- **WHAT IS ASKED**
a) According to the residency text, which headset can be used to explore the immersive, interactive 3D environment?
b) Rewrite the records from the first line through the line containing "Looking at the screenshot, I should coord(195,1526).", inclusive, substituting "system bar" for "navigation bar". Return only those lines.

* start EXCERPT *

Outputs from this residency will lead to a series of physical and digital art forms, including brightly coloured 3D printouts of massively enlarged ‘nanostructures’ from butterfly wings, and an immersive, interactive 3D environment that can be explored with the aid of the Oculus Rift Virtual Reality headset.
Early in this residency I began thinking about various colour models, what they mean and what they might offer in terms of our understanding. Physics teaches us about the subtractive model, where pigments absorb selective wavelengths of light, emitting only (in the case of a bright red, for example) those wavelengths that escape from the process of chemical absorption. The additive model, by contrast, is what operates when the Red Green and Blue (RGB) coloured light combines on our TV or computer screens to create the illusion of naturalistic colour. All three colours might merge to form the impression of white – similar to the sunlight that Newton directed into the prism, where it famously split into ‘corpuscles’ of light, particles travelling at different speeds, representing all the colours of the rainbow.
This is colour defined as wavelengths, measurable… ultimately, colour as maths; rarefied, transcendent…
But then I began thinking about poetry – how language might be another model through which we perceive sensations of colour? Colour not only as words – red, violet, blue, green, yellow, orange – but colour as both a means and a form of communication; conveying raw emotion, or projecting transient, delicate images or sensations onto the mind’s eye. Words, or word-images, have a strange form of projective effect onto the internal screen of the mind. This essay’s opening paragraph is an attempt at a ‘thick description’ of how changing light affects our ocular experiences – in this case, of a scene from nature projected onto my retina. Sitting as we were, in ‘The Gods’, there was something remarkably cinematic about the whole experience.

* end EXCERPT *
* start INFORMATION GIVEN *

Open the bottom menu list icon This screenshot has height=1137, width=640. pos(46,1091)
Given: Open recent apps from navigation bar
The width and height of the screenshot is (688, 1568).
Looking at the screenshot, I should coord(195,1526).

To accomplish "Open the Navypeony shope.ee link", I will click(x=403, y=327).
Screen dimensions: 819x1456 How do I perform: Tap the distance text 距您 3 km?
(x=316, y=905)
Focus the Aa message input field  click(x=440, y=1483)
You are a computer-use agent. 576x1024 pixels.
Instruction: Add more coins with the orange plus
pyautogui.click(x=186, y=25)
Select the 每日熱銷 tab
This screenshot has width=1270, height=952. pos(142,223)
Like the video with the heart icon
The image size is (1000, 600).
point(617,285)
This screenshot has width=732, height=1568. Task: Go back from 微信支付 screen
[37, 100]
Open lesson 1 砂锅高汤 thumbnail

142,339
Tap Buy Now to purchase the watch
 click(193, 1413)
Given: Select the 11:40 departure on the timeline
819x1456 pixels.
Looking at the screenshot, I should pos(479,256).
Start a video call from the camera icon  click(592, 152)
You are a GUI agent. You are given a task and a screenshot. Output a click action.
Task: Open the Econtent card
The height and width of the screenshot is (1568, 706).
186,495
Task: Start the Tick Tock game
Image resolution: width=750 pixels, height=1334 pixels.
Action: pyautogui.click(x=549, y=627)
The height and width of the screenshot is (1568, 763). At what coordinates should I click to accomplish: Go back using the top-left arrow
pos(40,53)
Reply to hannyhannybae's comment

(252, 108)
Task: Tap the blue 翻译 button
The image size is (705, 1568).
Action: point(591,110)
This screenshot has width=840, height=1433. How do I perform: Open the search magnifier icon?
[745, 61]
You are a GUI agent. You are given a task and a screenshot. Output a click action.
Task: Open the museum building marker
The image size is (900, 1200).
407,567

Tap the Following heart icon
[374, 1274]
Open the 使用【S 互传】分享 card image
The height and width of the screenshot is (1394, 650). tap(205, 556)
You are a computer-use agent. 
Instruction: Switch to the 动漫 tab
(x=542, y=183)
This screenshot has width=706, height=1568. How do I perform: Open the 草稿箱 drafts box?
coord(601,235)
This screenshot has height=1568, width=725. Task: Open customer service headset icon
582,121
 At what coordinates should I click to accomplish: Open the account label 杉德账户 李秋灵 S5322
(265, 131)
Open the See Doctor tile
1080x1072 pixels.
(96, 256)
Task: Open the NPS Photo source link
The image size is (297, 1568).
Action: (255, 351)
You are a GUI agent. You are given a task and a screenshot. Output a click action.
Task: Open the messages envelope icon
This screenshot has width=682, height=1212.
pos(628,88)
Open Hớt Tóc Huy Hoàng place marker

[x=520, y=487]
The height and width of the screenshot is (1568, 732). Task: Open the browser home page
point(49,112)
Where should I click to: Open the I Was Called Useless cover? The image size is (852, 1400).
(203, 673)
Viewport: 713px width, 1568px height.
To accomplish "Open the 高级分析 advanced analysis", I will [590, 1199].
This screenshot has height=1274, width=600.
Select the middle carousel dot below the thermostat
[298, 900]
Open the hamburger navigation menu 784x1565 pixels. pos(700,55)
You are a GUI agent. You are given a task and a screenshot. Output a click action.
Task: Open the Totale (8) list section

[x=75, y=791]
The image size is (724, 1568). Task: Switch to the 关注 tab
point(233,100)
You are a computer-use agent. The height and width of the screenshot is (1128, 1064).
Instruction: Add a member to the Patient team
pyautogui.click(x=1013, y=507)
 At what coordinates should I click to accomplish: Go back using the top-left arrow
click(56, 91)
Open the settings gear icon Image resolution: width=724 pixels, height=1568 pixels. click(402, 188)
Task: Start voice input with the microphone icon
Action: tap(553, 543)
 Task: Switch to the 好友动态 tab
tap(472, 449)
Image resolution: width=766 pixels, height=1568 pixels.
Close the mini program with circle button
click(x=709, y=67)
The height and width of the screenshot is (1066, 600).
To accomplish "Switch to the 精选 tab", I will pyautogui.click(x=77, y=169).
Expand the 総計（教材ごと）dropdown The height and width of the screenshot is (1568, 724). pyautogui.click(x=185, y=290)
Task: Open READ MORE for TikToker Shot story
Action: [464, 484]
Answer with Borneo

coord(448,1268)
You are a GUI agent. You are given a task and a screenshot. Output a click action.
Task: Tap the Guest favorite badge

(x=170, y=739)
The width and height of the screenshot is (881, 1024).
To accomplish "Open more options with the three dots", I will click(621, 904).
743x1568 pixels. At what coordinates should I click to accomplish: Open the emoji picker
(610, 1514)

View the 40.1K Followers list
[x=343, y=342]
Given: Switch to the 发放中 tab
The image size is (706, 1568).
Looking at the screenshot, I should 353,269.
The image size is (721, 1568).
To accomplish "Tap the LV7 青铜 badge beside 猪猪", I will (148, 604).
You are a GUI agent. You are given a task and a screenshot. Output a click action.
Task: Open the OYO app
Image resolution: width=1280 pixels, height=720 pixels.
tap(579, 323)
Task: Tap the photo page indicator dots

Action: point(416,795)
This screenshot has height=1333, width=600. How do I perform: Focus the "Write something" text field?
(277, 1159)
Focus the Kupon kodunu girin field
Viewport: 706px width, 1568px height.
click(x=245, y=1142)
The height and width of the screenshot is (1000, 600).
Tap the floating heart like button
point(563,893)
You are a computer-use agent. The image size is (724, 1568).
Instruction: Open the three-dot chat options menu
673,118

* end INFORMATION GIVEN *

- **WORKED SOLUTIONS**
a) The Oculus Rift Virtual Reality headset.

b)
Open the bottom menu list icon This screenshot has height=1137, width=640. pos(46,1091)
Given: Open recent apps from system bar
The width and height of the screenshot is (688, 1568).
Looking at the screenshot, I should coord(195,1526).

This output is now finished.